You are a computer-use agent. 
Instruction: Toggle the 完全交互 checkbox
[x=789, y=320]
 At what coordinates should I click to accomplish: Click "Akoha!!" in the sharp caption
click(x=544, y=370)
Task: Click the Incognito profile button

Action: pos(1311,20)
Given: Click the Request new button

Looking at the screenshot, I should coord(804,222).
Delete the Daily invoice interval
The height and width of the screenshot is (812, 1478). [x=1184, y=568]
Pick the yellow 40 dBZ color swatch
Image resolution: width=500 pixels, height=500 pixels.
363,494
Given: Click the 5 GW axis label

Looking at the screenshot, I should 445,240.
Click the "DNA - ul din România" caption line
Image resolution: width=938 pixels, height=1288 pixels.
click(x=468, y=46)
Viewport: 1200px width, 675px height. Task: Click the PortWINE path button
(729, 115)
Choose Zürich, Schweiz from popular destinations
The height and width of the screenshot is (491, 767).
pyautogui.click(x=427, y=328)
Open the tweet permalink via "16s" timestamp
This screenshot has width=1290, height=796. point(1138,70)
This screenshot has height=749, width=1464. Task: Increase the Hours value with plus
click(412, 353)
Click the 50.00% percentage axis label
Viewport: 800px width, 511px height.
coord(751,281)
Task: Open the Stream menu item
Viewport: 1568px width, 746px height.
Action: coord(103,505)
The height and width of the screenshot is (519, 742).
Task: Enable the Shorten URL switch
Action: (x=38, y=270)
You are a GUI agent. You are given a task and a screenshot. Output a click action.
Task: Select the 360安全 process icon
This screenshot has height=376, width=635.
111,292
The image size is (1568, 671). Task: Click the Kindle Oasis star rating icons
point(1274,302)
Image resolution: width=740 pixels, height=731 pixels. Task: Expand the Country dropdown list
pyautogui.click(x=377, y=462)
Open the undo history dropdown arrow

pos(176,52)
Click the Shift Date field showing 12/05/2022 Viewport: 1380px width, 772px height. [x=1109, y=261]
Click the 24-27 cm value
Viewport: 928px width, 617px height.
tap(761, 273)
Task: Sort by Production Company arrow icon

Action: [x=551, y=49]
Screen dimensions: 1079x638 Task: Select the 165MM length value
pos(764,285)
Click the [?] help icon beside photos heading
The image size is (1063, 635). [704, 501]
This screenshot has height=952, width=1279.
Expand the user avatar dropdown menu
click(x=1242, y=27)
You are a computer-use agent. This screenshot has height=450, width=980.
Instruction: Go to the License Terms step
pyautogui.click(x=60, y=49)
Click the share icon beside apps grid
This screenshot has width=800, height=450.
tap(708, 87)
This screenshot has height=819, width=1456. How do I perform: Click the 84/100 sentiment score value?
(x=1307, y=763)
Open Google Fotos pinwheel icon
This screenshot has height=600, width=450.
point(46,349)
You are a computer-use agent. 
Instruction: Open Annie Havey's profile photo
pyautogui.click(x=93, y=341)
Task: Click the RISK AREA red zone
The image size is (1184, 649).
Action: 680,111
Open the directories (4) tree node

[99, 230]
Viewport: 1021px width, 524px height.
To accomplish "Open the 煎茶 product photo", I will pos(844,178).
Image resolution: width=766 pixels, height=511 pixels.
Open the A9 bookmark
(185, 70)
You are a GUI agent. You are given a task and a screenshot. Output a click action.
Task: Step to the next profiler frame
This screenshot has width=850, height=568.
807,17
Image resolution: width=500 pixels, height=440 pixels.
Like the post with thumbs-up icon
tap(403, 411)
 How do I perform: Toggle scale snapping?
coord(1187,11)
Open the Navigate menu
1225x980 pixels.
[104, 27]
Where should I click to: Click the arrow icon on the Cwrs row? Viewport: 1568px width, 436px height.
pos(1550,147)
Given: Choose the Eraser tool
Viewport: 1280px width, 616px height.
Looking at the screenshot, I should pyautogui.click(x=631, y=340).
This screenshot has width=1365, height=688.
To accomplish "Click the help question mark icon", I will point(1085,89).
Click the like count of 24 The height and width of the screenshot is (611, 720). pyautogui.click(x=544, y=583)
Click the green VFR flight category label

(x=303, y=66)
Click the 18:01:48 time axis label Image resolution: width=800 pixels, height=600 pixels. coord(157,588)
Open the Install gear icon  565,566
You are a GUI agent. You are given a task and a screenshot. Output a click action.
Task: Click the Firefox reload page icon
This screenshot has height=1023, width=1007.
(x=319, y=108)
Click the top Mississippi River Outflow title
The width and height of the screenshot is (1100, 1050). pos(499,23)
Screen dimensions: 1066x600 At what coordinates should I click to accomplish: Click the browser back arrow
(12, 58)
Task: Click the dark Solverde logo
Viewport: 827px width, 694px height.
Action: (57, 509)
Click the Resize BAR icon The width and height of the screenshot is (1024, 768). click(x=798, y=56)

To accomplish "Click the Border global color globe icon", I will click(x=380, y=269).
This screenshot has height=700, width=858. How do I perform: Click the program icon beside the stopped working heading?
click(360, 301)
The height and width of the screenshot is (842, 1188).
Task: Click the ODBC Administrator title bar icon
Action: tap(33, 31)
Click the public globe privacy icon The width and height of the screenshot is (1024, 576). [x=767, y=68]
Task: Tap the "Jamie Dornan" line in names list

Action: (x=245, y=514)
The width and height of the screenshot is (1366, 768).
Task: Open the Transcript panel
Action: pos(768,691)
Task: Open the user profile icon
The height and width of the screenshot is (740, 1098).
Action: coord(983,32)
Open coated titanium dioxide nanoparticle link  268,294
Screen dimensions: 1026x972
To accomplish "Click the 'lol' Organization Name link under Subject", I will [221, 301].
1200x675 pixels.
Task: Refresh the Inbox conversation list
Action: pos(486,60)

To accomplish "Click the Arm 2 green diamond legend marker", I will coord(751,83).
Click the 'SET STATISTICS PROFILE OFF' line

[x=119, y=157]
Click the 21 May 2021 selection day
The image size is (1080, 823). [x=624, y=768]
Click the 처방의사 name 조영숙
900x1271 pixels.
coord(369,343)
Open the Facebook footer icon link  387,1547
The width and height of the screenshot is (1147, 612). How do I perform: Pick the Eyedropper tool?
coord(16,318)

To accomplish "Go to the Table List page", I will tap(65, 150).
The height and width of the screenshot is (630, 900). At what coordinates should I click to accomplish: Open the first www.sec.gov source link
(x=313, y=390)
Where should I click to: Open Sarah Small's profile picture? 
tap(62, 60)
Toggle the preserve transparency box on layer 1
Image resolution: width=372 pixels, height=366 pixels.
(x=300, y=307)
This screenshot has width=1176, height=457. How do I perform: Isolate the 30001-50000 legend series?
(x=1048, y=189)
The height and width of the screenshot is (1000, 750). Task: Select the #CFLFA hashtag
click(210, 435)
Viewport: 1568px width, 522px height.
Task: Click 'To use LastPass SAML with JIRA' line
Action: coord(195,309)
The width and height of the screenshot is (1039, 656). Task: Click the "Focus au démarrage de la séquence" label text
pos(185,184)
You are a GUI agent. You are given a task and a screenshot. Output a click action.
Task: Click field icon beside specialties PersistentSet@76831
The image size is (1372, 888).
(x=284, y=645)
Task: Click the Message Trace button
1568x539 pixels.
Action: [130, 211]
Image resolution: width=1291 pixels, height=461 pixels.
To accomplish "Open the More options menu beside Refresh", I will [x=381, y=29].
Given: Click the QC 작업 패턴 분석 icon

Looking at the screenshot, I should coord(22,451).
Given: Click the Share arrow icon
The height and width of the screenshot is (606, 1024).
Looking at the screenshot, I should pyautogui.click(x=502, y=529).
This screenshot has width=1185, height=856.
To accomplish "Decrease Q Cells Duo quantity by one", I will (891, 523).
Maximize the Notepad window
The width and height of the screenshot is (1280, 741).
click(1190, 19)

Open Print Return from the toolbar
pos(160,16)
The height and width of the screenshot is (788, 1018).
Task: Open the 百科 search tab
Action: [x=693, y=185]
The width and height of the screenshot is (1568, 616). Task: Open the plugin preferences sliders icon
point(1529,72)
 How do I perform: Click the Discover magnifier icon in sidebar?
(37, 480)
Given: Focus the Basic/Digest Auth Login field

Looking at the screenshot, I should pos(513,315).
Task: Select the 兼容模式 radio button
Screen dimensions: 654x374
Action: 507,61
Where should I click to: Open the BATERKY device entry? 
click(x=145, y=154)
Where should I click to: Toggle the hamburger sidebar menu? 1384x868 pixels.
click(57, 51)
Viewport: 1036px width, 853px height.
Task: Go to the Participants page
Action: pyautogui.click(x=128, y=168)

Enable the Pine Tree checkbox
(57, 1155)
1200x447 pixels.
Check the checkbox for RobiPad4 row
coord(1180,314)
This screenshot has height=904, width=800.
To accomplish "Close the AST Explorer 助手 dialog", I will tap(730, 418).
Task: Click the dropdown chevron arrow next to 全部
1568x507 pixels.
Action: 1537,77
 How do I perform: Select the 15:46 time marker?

Task directions:
Every line of the material above that includes the string "Choose" is required.

Output for this exercise:
Choose Zürich, Schweiz from popular destinations
Given: Choose the Eraser tool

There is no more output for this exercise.